The researchers tested three different approaches. When a gull approached the chips, they played either a recording of a male voice shouting, “No, stay away, that’s my food”; a recording of the same voice speaking those same words; or the “neutral” birdsong of a robin. By the end of the study, they tested these methods with 61 gulls from nine seaside towns in Cornwall. They chose to use recordings of five male voices “as most crimes against wildlife are carried out by men,” according to the statement.
The team documented that almost half of the gulls that heard the shouting voice flew away within a minute. 15% of the gulls who heard the speaking voice flew away, and the rest walked away, still perceiving danger. As for the robin song, 70% of the gulls remained near the food for the length of the experiment.

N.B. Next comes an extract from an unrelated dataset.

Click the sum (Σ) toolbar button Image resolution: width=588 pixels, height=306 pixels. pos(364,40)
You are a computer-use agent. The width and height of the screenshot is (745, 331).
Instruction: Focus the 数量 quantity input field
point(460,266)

“We found that urban gulls were more vigilant and pecked less at the food container when we played them a male voice, whether it was speaking or shouting,” Boogert explained. “But the difference was that the gulls were more likely to fly away at the shouting and more likely to walk away at the speaking.”
Interestingly, the different reaction had nothing to do with the volume of the male voice, because the recordings of their speaking and shouting were delivered at the same volume. This indicates that gulls are sensitive to differences in human voices’ acoustic properties.

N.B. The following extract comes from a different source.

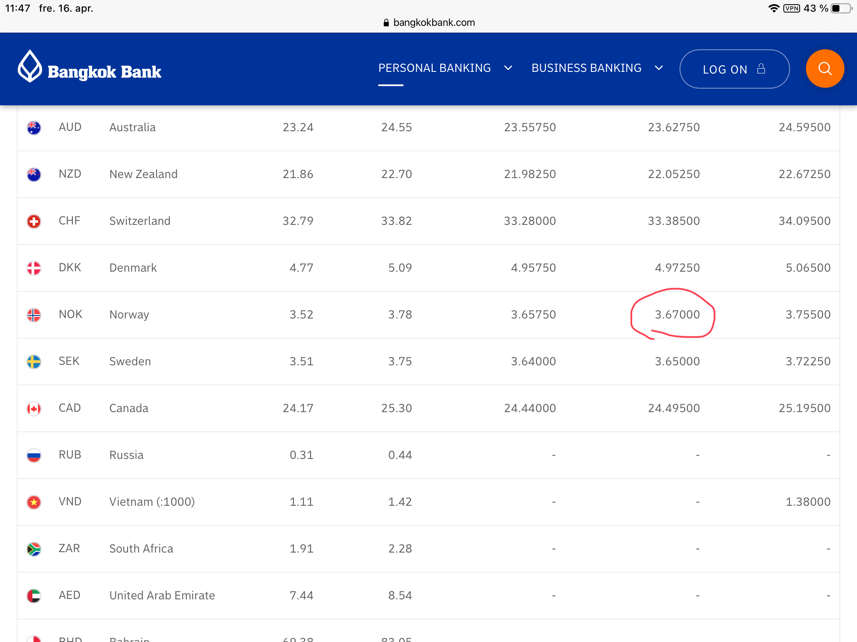The image size is (857, 642).
Task: Click the Denmark flag icon
Action: pos(34,268)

“It seems that gulls pay attention to the way we say things, which we don’t think has been seen before in any wild species, only in those domesticated species that have been bred around humans for generations, such as dogs, pigs and horses,” Boogert explained.
Words, not hands
While you might interpret the results of this study as a weapon in the perpetual defense of our picnics, the researchers’ intention is actually to demonstrate that you don’t need to resort to physical violence. Despite what many people’s gull-induced trauma might suggest, “most gulls aren’t bold enough to steal food from a person, I think they’ve become quite vilified,” said Boogert. “What we don’t want is people injuring them. They are a species of conservation concern, and this experiment shows there are peaceful ways to deter them that don’t involve physical contact.”
As the age-old parenting admonishment goes, use your words instead of your hands. But unlike when you’re arguing with a sibling, you should definitely yell at seagulls.